EXERCISE INSTRUCTIONS: Exact reproduction required: the lines below from the line with "Viewport: 1567px width, 802px" to the line with "This screenshot has height=218, width=334.", both ends included, and no others.

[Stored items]
====

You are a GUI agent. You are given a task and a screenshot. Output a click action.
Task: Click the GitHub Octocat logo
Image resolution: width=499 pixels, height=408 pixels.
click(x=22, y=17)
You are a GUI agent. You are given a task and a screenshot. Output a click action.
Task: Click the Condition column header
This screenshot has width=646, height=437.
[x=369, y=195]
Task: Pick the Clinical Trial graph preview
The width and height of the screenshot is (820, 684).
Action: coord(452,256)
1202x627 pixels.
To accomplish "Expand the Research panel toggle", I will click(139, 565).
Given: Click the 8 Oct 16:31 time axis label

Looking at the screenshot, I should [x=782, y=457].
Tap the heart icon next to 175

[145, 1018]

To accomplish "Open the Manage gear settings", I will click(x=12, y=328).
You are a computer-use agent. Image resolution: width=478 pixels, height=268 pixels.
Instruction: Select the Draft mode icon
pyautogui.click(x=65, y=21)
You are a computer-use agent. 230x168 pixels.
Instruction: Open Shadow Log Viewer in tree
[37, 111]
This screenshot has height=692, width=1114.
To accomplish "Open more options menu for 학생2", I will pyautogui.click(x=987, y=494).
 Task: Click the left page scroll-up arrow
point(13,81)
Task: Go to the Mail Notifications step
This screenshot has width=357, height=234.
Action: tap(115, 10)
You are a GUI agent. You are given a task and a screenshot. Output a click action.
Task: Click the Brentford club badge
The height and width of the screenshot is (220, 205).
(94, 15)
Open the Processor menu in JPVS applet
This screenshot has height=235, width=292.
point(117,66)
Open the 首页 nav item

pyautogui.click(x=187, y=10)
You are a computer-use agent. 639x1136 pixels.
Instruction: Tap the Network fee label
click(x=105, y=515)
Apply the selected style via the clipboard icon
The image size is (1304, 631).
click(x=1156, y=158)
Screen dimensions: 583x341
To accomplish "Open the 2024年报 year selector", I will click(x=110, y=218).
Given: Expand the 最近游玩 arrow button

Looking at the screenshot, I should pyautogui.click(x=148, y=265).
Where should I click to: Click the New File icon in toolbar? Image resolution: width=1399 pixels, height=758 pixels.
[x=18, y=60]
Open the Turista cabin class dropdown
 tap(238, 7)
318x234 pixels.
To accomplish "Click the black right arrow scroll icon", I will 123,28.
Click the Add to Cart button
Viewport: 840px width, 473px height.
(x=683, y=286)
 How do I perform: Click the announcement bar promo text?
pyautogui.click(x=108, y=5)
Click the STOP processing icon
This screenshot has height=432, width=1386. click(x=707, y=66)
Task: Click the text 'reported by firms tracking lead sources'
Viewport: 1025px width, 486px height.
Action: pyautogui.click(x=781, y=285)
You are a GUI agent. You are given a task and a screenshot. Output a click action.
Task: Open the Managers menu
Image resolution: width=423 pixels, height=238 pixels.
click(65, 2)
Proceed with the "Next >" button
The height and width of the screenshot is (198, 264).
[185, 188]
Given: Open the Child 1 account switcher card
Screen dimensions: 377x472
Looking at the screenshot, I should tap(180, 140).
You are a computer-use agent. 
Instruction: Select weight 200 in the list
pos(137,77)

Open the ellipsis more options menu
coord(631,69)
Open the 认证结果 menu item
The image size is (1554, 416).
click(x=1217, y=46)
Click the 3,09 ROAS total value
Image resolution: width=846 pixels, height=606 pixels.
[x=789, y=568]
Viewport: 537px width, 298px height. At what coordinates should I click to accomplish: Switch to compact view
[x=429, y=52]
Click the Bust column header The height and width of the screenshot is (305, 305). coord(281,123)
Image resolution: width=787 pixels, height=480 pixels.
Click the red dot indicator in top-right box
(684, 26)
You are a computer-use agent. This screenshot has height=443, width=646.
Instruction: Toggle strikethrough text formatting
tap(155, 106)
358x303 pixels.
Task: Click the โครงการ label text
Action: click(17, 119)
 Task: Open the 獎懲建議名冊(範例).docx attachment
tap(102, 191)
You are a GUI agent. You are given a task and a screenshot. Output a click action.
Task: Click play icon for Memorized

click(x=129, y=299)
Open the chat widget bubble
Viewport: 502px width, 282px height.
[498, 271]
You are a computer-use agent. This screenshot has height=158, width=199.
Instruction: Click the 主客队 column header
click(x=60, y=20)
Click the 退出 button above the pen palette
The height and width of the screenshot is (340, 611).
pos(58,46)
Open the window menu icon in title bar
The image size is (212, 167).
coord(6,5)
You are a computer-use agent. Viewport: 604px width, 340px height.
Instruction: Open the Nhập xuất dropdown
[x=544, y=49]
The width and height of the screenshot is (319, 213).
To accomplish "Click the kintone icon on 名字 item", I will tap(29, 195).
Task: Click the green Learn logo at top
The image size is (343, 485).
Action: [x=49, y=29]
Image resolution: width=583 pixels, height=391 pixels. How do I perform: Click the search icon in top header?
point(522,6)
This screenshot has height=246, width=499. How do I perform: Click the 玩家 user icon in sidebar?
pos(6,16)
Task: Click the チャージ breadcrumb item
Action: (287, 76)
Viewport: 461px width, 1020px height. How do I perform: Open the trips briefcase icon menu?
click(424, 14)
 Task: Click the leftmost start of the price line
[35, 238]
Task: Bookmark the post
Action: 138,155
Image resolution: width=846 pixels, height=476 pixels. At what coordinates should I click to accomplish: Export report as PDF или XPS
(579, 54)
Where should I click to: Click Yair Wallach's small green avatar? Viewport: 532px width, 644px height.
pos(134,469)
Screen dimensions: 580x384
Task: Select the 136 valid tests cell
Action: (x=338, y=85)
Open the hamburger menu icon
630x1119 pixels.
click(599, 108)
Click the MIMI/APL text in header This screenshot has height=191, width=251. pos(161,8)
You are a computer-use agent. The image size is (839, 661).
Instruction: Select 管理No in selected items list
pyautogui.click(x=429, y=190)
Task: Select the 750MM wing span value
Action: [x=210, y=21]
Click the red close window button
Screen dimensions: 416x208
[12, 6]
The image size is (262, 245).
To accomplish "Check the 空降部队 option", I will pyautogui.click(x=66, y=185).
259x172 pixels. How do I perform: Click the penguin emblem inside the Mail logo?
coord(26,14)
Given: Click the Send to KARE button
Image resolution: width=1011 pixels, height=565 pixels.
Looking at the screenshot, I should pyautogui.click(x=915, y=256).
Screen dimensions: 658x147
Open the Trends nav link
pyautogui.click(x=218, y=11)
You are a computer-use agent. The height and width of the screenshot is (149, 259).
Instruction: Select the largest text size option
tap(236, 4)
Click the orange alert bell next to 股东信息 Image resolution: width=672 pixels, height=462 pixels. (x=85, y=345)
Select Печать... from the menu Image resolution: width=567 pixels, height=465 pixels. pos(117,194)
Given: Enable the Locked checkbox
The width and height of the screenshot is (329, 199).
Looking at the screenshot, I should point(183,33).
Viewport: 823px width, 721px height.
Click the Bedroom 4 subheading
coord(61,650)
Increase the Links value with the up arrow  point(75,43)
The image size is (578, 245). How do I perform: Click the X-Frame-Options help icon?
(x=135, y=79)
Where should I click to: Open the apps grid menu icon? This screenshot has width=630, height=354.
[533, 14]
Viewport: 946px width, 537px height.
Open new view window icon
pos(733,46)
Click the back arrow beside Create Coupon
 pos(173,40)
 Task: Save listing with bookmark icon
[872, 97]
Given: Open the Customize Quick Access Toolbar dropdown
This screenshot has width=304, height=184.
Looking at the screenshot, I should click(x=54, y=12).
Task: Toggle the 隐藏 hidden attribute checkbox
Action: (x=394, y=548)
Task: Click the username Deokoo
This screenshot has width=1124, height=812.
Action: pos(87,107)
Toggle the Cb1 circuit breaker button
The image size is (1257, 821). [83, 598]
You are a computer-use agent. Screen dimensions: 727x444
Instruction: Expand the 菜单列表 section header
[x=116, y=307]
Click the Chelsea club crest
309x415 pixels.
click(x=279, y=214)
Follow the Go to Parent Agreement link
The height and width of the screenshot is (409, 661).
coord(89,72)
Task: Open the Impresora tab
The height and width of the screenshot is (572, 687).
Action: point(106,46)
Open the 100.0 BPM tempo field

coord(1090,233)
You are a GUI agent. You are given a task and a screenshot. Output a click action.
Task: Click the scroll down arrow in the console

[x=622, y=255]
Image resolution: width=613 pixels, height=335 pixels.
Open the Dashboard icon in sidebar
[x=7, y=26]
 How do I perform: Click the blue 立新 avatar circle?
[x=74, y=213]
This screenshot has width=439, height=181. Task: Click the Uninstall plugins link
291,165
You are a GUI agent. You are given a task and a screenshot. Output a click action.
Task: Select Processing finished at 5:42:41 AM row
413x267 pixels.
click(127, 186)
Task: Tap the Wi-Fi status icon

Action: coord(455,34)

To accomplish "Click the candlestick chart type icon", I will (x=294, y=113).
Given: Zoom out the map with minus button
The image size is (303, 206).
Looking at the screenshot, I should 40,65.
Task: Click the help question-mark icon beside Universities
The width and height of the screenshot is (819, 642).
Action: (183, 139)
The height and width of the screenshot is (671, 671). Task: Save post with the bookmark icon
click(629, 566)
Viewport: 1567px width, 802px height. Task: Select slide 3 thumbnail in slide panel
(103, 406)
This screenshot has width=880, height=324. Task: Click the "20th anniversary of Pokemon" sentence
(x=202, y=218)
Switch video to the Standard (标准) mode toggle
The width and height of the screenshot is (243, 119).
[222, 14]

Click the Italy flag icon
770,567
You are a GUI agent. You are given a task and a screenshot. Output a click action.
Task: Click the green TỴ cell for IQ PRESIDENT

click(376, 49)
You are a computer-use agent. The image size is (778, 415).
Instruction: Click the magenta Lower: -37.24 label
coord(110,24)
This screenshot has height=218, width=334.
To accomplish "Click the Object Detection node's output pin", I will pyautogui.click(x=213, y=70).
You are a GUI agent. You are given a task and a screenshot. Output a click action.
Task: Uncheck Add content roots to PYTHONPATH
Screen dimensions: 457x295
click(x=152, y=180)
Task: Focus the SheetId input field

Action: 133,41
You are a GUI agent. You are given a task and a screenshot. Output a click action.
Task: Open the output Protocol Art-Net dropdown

====

SOLUTION TO THE EXERCISE:
Viewport: 1567px width, 802px height. Task: Select slide 3 thumbnail in slide panel
(103, 406)
This screenshot has width=880, height=324. Task: Click the "20th anniversary of Pokemon" sentence
(x=202, y=218)
Switch video to the Standard (标准) mode toggle
The width and height of the screenshot is (243, 119).
[222, 14]

Click the Italy flag icon
770,567
You are a GUI agent. You are given a task and a screenshot. Output a click action.
Task: Click the green TỴ cell for IQ PRESIDENT

click(376, 49)
You are a computer-use agent. The image size is (778, 415).
Instruction: Click the magenta Lower: -37.24 label
coord(110,24)
This screenshot has height=218, width=334.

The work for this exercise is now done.